А потом Эвника появилась в столовой — нарядная и смущенная. Тихо ахнула, увидев Симона и Самвела, метнулась в кухню, принесла две котлеты, кусочек сыру, немного маринованного перца. Быстро сбегала к соседке за хлебом, достала где-то зеленого луку.
— Вот что значит хозяйка! — кричал Самвел. — Появилась женщина — и все в порядке.
Эвника подсела к Симону, налила ему вина. Он терялся от ее подчеркнутого внимания, молчаливо благодарил, прикладывая руку к груди, но начало отношений было положено.
Самвелу Эвника раза два улыбнулась, сощурив темные понимающие глаза, укоризненно покачала головой при какой-то его вольной шутке, и Самвел распустил павлиний хвост, заиграл голосом, заворчал бровями.
Все поехали провожать Георгия на аэродром. Конечно, это было ни к чему.
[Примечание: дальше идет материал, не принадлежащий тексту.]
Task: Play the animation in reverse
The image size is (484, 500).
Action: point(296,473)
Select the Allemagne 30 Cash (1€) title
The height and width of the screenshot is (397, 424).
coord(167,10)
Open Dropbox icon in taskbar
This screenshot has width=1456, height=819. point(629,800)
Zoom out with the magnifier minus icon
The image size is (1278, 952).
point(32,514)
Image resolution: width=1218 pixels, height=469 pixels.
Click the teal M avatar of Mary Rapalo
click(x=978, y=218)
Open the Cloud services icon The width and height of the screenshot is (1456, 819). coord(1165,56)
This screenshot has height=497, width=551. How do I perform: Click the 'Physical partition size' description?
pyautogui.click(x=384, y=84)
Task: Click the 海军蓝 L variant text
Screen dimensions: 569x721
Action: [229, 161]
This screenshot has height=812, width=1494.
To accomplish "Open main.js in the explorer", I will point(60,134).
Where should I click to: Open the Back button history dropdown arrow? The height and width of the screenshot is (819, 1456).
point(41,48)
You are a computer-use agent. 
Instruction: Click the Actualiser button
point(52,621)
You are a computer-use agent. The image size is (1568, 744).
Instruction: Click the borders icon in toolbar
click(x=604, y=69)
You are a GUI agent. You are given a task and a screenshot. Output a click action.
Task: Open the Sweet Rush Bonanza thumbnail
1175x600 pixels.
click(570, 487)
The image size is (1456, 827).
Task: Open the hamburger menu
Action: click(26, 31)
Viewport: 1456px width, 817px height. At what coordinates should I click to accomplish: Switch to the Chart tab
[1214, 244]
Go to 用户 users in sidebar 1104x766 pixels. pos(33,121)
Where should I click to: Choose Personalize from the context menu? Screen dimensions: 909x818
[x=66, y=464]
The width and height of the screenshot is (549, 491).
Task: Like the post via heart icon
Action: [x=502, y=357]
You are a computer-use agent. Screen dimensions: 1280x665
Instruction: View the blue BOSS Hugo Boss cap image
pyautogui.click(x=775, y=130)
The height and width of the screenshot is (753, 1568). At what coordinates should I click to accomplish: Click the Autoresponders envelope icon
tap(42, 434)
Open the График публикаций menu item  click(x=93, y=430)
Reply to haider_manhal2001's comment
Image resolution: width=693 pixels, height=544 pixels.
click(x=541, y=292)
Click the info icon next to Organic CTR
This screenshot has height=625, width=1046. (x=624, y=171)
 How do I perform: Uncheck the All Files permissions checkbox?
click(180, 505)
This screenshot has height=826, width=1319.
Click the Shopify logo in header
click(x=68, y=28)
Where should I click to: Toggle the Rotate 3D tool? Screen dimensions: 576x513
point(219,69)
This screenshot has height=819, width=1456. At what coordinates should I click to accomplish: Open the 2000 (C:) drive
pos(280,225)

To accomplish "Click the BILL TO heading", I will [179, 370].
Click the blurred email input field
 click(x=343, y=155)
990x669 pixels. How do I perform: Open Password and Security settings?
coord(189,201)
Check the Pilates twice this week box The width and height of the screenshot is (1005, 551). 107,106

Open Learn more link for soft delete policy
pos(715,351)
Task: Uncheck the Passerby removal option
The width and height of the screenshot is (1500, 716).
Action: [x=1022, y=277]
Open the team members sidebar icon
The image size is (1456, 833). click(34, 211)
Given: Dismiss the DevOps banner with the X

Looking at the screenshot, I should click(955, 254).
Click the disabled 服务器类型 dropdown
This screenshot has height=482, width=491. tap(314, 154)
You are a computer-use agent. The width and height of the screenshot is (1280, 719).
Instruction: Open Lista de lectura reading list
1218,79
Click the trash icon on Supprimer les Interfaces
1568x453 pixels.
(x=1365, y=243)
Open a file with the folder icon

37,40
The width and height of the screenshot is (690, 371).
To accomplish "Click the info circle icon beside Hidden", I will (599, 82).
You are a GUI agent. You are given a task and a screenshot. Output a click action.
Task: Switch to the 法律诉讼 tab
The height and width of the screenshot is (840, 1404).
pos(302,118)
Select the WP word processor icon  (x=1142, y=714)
Обычно он уезжал без всякой помпы. Нина с утра укладывала ему в портфель смену белья, пару рубах, и он отправлялся в поездку прямо с работы.
— Как можно без провожатых? — возмутилась Эвника. — Ты же не бродяга бездомный.
Было смешно смотреть, как перед недельной разлукой Самвел широко размахивает над головой соломенной шляпой, а Эвника прижимает к глазам платочек. Но все были чуть навеселе, растроганы, и даже Оник, пожав руку Георгию, сказал проникновенно:
— Насчет того дела не беспокойся. Придержим до твоего приезда.
А Георгий был уже далеко от беспокойства такого рода. Он сидел в мягком, удобном кресле. Из-под его ног убегала земля. Впереди был праздник. Москва — всегда трудный, шумный праздник.
Еще недавно он мечтал повезти Эвнику в Москву. Ей этого очень хотелось. Но перед вылетом он сказал ей: «А стоит ли ехать в твоем положении?» Он давно понял, что с ее беременностью что-то не так. Но то, что Эвника упорствовала, сейчас, пожалуй, было к лучшему. На обратном пути он заедет к Нине и детям. Об этом Эвника знать не должна. Она воспримет его поездку как трагедию. Он ничего не хотел от нее скрывать, но полная откровенность между ними не получилась. Жаль, конечно.